The request
Rename "Screen dimensions" to "Display size" in the lines from the start of the items through the line containing "Action: [581, 30]", inclusive, and reproduce only those lines with nothing else altered.

Record extracts
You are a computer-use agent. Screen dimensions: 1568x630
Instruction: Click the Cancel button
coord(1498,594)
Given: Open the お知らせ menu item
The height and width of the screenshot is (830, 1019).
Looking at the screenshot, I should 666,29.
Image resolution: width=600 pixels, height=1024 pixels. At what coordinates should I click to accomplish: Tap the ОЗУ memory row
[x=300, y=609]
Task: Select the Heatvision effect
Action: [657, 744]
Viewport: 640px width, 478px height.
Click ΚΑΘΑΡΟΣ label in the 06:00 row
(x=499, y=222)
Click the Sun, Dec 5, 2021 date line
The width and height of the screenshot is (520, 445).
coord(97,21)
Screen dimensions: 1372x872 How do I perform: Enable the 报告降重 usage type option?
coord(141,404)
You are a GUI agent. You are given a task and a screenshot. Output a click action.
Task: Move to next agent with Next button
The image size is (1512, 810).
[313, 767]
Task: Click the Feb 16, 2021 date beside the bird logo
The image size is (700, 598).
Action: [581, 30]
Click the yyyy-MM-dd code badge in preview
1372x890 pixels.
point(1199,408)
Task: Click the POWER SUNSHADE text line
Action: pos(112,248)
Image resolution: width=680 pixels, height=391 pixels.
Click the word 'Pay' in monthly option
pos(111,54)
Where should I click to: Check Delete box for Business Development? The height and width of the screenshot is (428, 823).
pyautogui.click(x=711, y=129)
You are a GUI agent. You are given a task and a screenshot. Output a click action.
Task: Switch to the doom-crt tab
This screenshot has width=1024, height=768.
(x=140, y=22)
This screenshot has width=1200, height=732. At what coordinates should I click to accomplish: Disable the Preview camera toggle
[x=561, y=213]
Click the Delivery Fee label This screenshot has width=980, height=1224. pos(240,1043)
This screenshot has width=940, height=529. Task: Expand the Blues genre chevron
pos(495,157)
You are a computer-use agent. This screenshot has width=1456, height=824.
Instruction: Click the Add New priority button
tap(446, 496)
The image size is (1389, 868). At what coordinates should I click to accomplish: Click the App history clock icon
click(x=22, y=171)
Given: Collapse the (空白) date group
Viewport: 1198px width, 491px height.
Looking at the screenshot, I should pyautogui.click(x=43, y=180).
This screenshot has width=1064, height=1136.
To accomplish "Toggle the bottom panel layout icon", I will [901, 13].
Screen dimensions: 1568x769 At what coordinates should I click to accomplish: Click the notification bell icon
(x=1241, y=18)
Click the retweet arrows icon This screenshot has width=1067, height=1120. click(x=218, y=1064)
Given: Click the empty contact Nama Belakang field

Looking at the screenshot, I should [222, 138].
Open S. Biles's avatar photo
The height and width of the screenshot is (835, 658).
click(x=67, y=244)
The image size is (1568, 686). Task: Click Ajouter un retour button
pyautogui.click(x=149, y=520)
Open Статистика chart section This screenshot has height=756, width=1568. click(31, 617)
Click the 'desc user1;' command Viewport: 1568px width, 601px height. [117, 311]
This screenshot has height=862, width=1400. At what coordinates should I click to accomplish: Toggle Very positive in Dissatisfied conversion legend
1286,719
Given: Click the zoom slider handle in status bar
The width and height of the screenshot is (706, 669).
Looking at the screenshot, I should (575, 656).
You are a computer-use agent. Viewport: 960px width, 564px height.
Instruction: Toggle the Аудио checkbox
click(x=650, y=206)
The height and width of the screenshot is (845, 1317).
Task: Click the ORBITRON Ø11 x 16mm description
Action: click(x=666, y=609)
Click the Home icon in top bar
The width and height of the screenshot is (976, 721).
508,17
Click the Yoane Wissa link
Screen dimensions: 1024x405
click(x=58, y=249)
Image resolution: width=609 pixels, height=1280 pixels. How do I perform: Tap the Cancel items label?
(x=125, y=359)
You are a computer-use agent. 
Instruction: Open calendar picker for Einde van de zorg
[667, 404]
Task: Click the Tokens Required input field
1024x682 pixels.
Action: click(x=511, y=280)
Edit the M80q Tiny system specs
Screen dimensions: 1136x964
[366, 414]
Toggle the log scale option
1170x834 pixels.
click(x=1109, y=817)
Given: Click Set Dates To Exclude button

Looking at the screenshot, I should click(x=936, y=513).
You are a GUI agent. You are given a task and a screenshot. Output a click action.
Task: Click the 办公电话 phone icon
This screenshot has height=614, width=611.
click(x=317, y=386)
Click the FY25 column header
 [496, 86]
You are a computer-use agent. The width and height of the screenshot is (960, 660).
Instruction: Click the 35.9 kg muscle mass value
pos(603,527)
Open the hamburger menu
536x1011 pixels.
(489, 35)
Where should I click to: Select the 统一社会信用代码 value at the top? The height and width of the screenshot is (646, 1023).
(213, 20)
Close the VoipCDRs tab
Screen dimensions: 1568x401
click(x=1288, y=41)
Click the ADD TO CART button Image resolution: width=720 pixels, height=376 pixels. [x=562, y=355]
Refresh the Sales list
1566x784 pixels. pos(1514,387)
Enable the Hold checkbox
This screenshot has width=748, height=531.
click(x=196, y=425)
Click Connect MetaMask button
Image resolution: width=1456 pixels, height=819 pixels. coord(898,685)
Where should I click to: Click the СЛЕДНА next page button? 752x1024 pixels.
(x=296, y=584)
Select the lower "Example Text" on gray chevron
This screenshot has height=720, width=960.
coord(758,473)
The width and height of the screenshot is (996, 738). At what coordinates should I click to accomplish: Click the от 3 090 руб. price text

Output for this task
You are a computer-use agent. Display size: 1568x630
Instruction: Click the Cancel button
coord(1498,594)
Given: Open the お知らせ menu item
The height and width of the screenshot is (830, 1019).
Looking at the screenshot, I should 666,29.
Image resolution: width=600 pixels, height=1024 pixels. At what coordinates should I click to accomplish: Tap the ОЗУ memory row
[x=300, y=609]
Task: Select the Heatvision effect
Action: [657, 744]
Viewport: 640px width, 478px height.
Click ΚΑΘΑΡΟΣ label in the 06:00 row
(x=499, y=222)
Click the Sun, Dec 5, 2021 date line
The width and height of the screenshot is (520, 445).
coord(97,21)
Display size: 1372x872 How do I perform: Enable the 报告降重 usage type option?
coord(141,404)
You are a GUI agent. You are given a task and a screenshot. Output a click action.
Task: Move to next agent with Next button
The image size is (1512, 810).
[313, 767]
Task: Click the Feb 16, 2021 date beside the bird logo
The image size is (700, 598).
Action: [581, 30]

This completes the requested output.